The important thing is not whether one is radical, but whether one is right. (This applies not only to cosmology, but to everything in life. For example, one could argue that running a VMS cluster at home is both radical and right.)
For the record, I direct the Gentle Readers to http://www.astro.multivax.de:8000/helbig/research/publications/publications.html where the following refereed-journal publications argue in favour of a conventional explanation, debunking a non-orthodox hypothesis put forward by someone else: 3, 4, 14. (10 demonstrates the “trust the observations, rather than the theory” approach, though in this case the observations weren’t conclusive.) With the wisdom of hindsight, one might add 1 as well. The jury is still out on 16.
And, blowing my own horn for the last time today, all of the others are quite conventional, actually. Bread-and-butter stuff. But proper German bread and Swedish salted butter. 🙂
My prediction is that the multi-sigma discrepancy between the Hubble constants coming out of the Planck fit and from numerous direct methods – that have lately converged on a higher value (near 74 km/s/Mpc) – will keep folks busy for years. And will *perhaps* lead to (some) “new physics” in the end. The bold view of the Planck folks in their paper XVI that basically all other astrophysicists have screwed up at one point in their Hubble constant determinations is untenable …
I expect that the ‘direct’ methods suffer from a bandwagon effect, and that the standard candles can be re-calibrated to get the lower Hubble constant. The megamaser determinations are more ‘direct’ but are consistent with the lower value. No new physics needed..phew.
The Megamaser Cosmology Project – in progress – is indeed currently moving into Planck’s direction, but analysis of the classical megamaser case, NGC 4258, does not and rather confirms the high value of the Carnegie Hubble Program (i.e. former Ho Key Project). So then: “re-calibrate” their work in http://arxiv.org/abs/1208.3281 – widely hailed last summer as a breakthrough in Ho determination, by the way – and make it fit with Planck …
NGC 4258 is a bit nearby to get an accurate value for H_0. I’ll leave the recalibration of the Cepheids to others – certainly lots of people will try. But I find their derived uncertainties optimistic: the calibration hangs on only 10 galactic stars, not really enough to define a meaningful sigma, and they have to fit two parameters. So my guess would be that the uncertainties are underestimated. But now I should probably go in hiding rather than fight in the Hubble wars.

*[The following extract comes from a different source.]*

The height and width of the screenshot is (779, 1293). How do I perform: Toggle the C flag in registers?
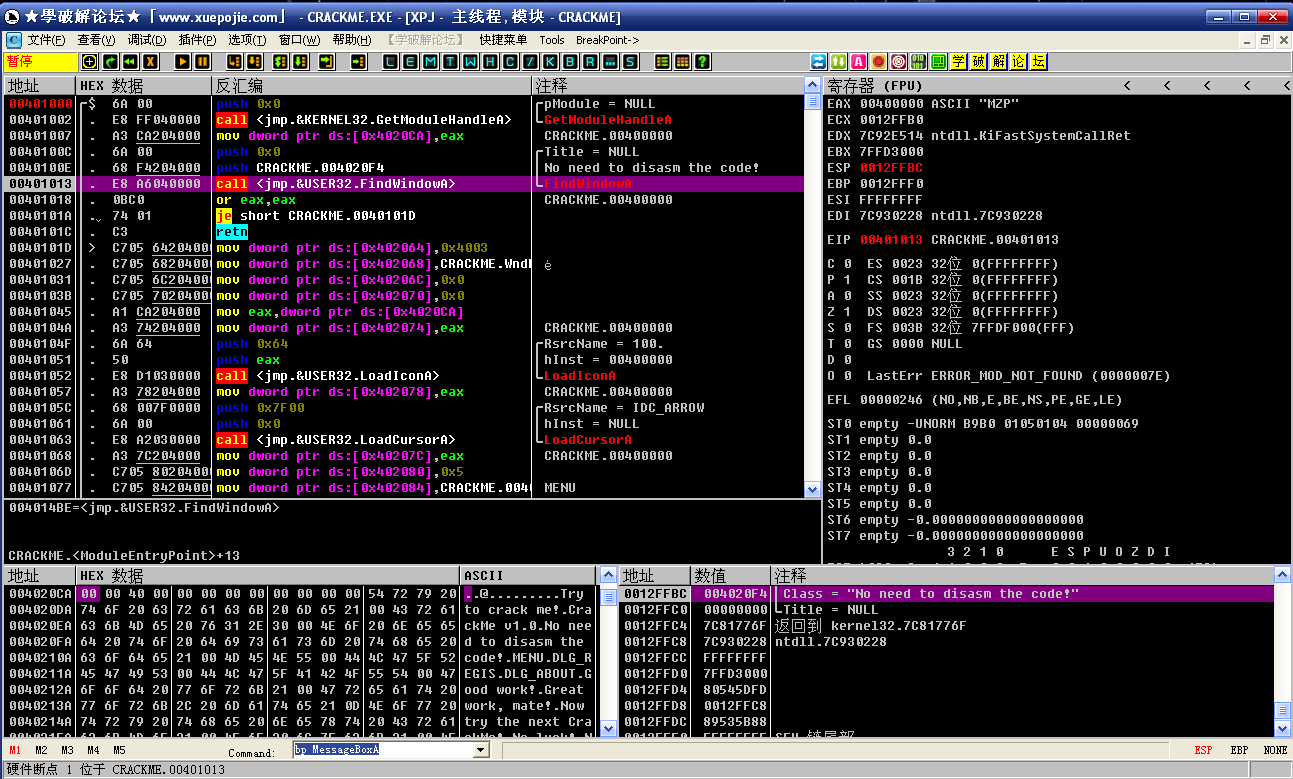click(847, 264)
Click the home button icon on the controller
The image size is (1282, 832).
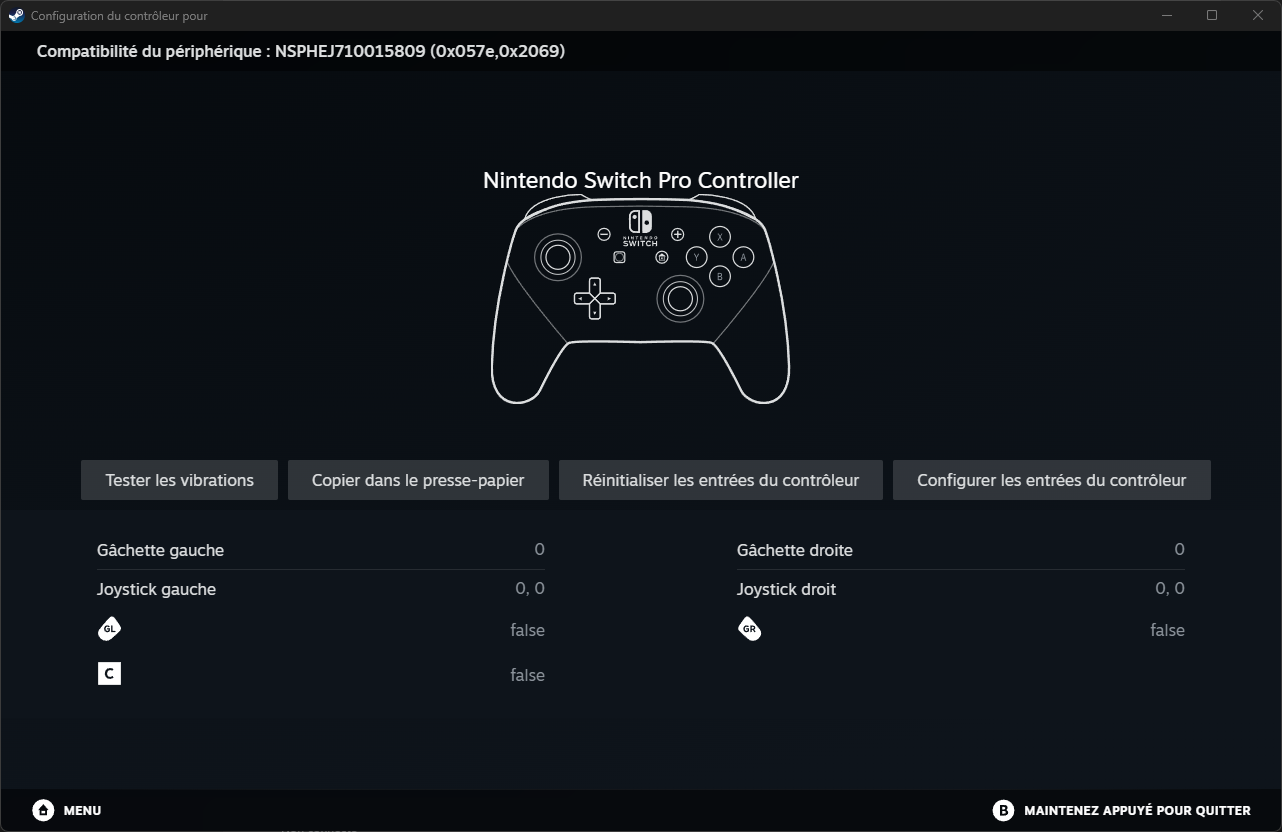click(661, 256)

Your prediction is noted, and yes that discrepancy is interesting, as are the mild discrepancies at small l. It just seemed to me that the dwarf and cusp problems are much more glaring.
I’ll take the 2 to 1 odds. I bet on dollar to your two that this is the right model.
http://www.youtube.com/channel/UCmdTkbqfPcuFsojmfe5gJTg
There are much more glaring problems with the present Cosmological Model.
Where is the evidence of time dilation in the energy variations from Quasars?
Where are the high red shift quasars?
I describe even more fundamental issues, (which are resolved) in my paper.
Please give me a chance. Do not make a rush to judgment decision without consideration.